[START OF Stored data]

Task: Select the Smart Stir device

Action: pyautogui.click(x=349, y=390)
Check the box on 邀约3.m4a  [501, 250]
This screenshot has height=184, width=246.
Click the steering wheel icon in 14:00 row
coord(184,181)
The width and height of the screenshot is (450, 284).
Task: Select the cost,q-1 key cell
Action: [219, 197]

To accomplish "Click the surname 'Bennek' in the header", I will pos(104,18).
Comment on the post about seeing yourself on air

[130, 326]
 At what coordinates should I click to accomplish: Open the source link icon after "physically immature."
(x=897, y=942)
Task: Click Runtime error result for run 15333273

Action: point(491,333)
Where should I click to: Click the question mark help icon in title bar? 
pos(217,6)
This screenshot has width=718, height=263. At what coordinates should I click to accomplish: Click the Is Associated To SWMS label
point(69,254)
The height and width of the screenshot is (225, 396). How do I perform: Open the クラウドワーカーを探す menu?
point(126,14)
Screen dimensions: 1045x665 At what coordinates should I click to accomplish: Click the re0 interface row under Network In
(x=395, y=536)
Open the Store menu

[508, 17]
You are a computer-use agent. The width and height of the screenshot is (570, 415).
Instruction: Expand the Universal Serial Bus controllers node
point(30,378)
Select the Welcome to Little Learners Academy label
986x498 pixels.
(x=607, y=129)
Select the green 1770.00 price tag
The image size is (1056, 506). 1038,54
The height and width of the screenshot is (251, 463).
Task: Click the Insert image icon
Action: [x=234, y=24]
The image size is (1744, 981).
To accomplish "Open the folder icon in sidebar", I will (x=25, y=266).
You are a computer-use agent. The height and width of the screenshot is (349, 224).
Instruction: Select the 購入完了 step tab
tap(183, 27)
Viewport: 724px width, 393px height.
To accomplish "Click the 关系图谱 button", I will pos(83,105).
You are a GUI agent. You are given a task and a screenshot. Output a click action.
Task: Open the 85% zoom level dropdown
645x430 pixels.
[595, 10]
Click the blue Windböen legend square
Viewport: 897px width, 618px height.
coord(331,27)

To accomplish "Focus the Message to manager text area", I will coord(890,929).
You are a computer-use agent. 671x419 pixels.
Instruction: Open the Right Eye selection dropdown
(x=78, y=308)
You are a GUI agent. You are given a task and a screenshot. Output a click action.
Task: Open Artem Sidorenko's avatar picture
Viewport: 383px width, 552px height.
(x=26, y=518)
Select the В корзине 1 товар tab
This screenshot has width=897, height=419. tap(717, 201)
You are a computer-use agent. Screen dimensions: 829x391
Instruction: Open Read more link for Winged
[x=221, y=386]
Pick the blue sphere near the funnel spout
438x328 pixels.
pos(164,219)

[END OF Stored data]

• What you are asked to do:
Please collect every line in the entries above that contains the word "width".

• Reply:
This screenshot has height=184, width=246.
The width and height of the screenshot is (450, 284).
This screenshot has width=718, height=263. At what coordinates should I click to accomplish: Click the Is Associated To SWMS label
The height and width of the screenshot is (225, 396). How do I perform: Open the クラウドワーカーを探す menu?
You are a computer-use agent. The width and height of the screenshot is (570, 415).
The height and width of the screenshot is (251, 463).
You are a computer-use agent. The height and width of the screenshot is (349, 224).
Viewport: 724px width, 393px height.
Viewport: 897px width, 618px height.
Viewport: 383px width, 552px height.
This screenshot has width=897, height=419. tap(717, 201)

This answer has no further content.